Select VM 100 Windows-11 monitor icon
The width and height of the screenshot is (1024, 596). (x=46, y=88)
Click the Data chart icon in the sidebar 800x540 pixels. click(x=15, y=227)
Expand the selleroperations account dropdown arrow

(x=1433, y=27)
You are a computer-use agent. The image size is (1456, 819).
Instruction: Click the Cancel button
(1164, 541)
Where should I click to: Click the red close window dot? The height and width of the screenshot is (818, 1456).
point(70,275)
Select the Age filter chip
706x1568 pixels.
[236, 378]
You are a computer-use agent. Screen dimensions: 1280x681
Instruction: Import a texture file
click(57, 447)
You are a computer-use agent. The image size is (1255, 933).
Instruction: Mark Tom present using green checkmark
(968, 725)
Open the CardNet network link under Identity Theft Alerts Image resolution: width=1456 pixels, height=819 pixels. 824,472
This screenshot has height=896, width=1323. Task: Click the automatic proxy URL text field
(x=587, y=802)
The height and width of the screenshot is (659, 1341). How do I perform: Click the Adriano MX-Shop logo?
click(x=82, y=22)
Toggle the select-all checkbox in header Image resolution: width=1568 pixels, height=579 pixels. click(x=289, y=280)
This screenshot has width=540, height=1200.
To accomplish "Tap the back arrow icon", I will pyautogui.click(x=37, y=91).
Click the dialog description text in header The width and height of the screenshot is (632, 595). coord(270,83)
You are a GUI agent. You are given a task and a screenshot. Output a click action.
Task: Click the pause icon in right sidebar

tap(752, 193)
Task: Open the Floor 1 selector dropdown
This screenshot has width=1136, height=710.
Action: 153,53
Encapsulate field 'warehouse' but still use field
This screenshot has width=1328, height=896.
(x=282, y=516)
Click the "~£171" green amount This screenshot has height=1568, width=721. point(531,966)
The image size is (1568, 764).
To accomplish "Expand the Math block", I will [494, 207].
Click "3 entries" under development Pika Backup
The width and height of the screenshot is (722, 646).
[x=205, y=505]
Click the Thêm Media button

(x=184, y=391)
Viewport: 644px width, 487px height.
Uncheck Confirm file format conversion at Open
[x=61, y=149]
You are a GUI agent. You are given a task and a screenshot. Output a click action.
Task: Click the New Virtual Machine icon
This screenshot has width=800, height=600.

● ● ● ● ●

Beginning with the line that contains "This screenshot has width=540, height=1200.", each line of the records above through the last one must be printed word for word.

This screenshot has width=540, height=1200.
To accomplish "Tap the back arrow icon", I will pyautogui.click(x=37, y=91).
Click the dialog description text in header The width and height of the screenshot is (632, 595). coord(270,83)
You are a GUI agent. You are given a task and a screenshot. Output a click action.
Task: Click the pause icon in right sidebar

tap(752, 193)
Task: Open the Floor 1 selector dropdown
This screenshot has width=1136, height=710.
Action: 153,53
Encapsulate field 'warehouse' but still use field
This screenshot has width=1328, height=896.
(x=282, y=516)
Click the "~£171" green amount This screenshot has height=1568, width=721. point(531,966)
The image size is (1568, 764).
To accomplish "Expand the Math block", I will [494, 207].
Click "3 entries" under development Pika Backup
The width and height of the screenshot is (722, 646).
[x=205, y=505]
Click the Thêm Media button

(x=184, y=391)
Viewport: 644px width, 487px height.
Uncheck Confirm file format conversion at Open
[x=61, y=149]
You are a GUI agent. You are given a task and a screenshot. Output a click action.
Task: Click the New Virtual Machine icon
This screenshot has width=800, height=600.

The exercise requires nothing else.